March 30th, 2007
I’ve been wanting to try out a few of the modifications that are possible with a holga. There are many out there, but the three I am most intrigued by are panoramas, macros, and shooting with 35mm. Last week through a contact of mine on flickr I discovered a simple variation on the “macro mod”, where I can use my close-up filters to get closer to my subject than the one meter minimum a holga normally allows. If you don’t have close-up filters, there is an article on Toycamera.com with three variations for macro modifications.
I’m really happy with the results from my first roll. Even though I chose flowers as my subject for the test I can see potential in using this technique for shooting portraits. It’s always frustrated me to keep my distance when photographing people with the holga, and now I can get much closer.
I have a gallery of the night shots taken this past winter up at Toycamera.com. Please check it out.
March 23rd, 2007
I have chosen the above sunflower photo as my avatar to summon up a bit of sunny weather. Here’s hoping it works.
Last Saturday I went for the loveliest walk in the rain. The air was fresh with the perfumed scent of spring, the temperature was warm, the plants and moss glowed a vibrant green, and everywhere the trees were blossoming. A week later it’s still raining, and my walks outside seem less lovely and more…soggy. We are at the point of springtime when every Vancouverites thoughts turn to ark-building.
March 19th, 2007
Thank you to everyone who came out to Exposure Gallery over the weekend to visit with me and see my photo in the show. I was able to get a bit of reading done during my gallery sitting shift, and discovered the work of two photographers new to me.
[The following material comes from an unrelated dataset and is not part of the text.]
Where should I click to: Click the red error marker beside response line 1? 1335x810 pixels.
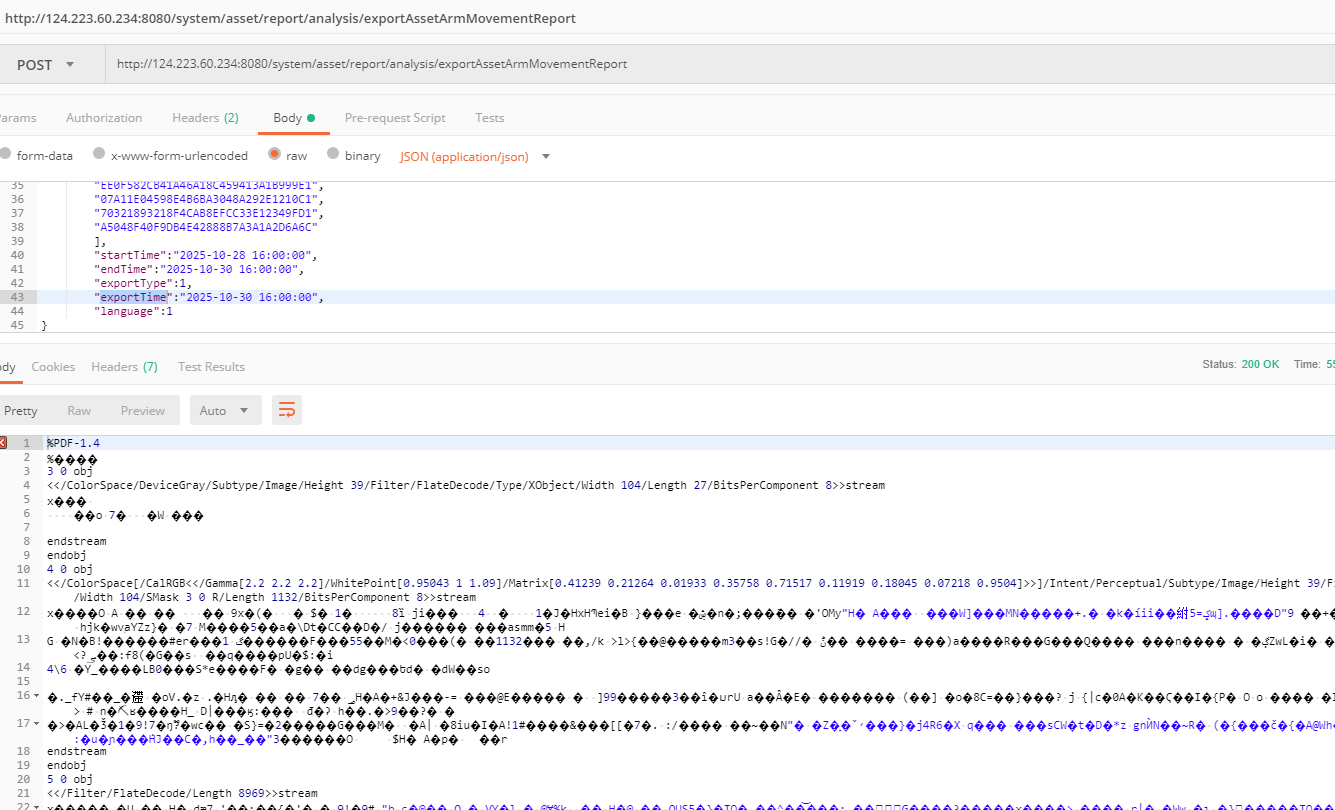pos(3,443)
The current issue of Light Leaks magazine features an interview with pinhole photographer Martha Casanave, and a stunning selection of photos from her series Explorations along an Imaginary Coastline. A nice compliment to her work is that of Robin Bartholick and his digitally constructed black and white images. (See series 1 and series 2.) It’s interesting to me that their work is so similar, with gentlemen dressed in turn of the century garb and imaginary landscapes, but they achieve their results at opposite ends of the technological scale.